> **Supplied records**
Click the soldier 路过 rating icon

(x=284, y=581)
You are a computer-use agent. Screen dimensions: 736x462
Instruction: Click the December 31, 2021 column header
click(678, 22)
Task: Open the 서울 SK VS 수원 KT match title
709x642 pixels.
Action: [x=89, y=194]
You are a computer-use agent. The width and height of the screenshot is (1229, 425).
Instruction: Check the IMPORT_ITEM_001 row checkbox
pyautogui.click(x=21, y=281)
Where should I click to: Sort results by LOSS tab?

> **What to do**
Every line above that holds the string "computer" should be copied into the answer.

> **Task response**
You are a computer-use agent. Screen dimensions: 736x462
You are a computer-use agent. The width and height of the screenshot is (1229, 425).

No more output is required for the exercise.